A “bit” is the smallest data unit utilized by a computer. It’s a clever contraction of “binary digit”, so in reality, it’s just a 0 or 1 value. 8 of these combined can represent 256 different combinations (2^8). The following list should be useful. Keep in mind that a lowercase “b” means “bit” while an uppercase “B” means Byte.

  • 8 bits = 1 byte
  • 1000 bytes = 1 kilobyte (KB)
  • 1000 kilobytes = 1 megabyte (MB)
  • 1000 megabytes = 1 gigabyte (GB)
  • 1000 gigabytes = 1 terabyte (TB)
  • 1000 terabytes = 1 petabyte (PB)
  • 1000 petabytes = 1 exabyte (EB)
  • 1000 exabytes = 1 zettabyte (ZB)
  • 1000 zettabytes = 1 Yottabyte (YB)
  • We’ll stop there for now.

Busses and Lanes?

A bus is simply a channel between components in a computer; it’s what allows you to connect external somethings to the brain of the computer, known as the CPU. You’re probably already familiar with the USB (universal serial bus); another common bus is the PCIe bus.

PCIexpress is the update to the older PCI. It’s the interface that connects the computer’s motherboard to external high bandwidth devices. They come in lane counts of 1x, 4x, 8x, and 16x. From the moment your computer starts up, PCIe figures out what’s connected to the motherboard, and then links all your devices together determining the width of each link. The entire bandwidth available depends on the version of PCIe supported.

  • PCIe 1.0, each lane supports 250 MB/s (so a 4x slot transfer rate means 4*250 MB/s = 1 GBps max)
  • PCIe 2.0, each lane supports 500 MB/s (4x slot’s transfer rate means 4*500 MB/s = 2 GBps)
  • PCIe 3.0, each lane supports 1 GB/s (x16 15.75 GBps)
  • PCIe 4.0, each lane supports up to 2 GB/s (x16 provides 31.5 GBps)
  • PCIe 5.0 each lane supports 4GB/s (x16 provides 63 GBps)

You can use the “System Information” app on the Mac to see how many busses you have available to you on your system. It’s useful to know which physical ports on the back of your computer feed to the same bus. As we’re about to get into, the point of all this is to spread the traffic of your data connections across all the available paths.

In short, this means you need be conscious that you have limited bandwidth to work with. There are multiple points at which you can bottleneck the flow of data inside your computer. If you are transferring footage from a USB 2.0 card reader to an NVME SSD, the card reader will make the transfer so slow that your SSD will be wasted. If you load up all your camera cards and hard drives on the same bus, the bus will be saturated.
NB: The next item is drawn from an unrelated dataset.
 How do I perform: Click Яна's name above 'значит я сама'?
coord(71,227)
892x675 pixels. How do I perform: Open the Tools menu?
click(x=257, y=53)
Also remember that information travels two directions when moving data around. With a total bandwidth of 500MBps, A RED Mini Mag card reader reading at 250MBps will have less than 250MBPs remaining bandwidth for writing to disks.

Speeds

Various standards exist in an attempt to create compatibility between devices. These standards govern cable type, connector, protocols for connection between two devices, power supply, etc. Below is a list of the most common in recent past and a quick estimate of their speed.

  • USB 1.0 = 100 Mbps
  • USB 2.0 = 500 Mbps
  • USB 3.0 (once termed USB 3.1 Gen 1 just to confuse you)= 5 Gbps
  • USB 3.1 (once termed 3.1 Gen 2, again, just to confuse you) = 10 Gb/s (100 Watts of power-check for PD symbol of a battery). Like TB, allows for data and DisplayPort signals.)
  • USB4.0 = 40Gbps. Finally, one connector type, Thunderbolt Compatible & USB PD (power delivery) is mandatory. At last, a “universal” connector.
  • Thunderbolt 1: 10 Gbps (Mini Display Port connector)
  • Thunderbolt 2: 20 Gbps ((Mini Display Port connector)
  • Thunderbolt 3: 40 Gbps (USB Type C connector)
  • Firewire 400: 50MBps
  • Firewire 800: 80MBps
  • Sata 3 = 600MBps (actual bandwidth though the interface runs at 6Gbps)
  • eSATA: 150 MBps
  • Gigabit Ethernet: 100MBps
  • 10 Gigabit Ethernet: 1000MBps

USB

Physical Connectors

  • USB Type A
  • USB Type B
  • USB Type C
Image result for usb type a
Image courtesy of conwire.com

The most confusing of these is USB Type C. USB-C is a physical connector. Like USB Type A and B, C is just a new physical shape. It supports the Thunderbolt 3 protocol and 100 watts of power delivery. The USB-C spec even includes audio transmission, but so far it has not universally replaced the 3.5mm headphone jack. 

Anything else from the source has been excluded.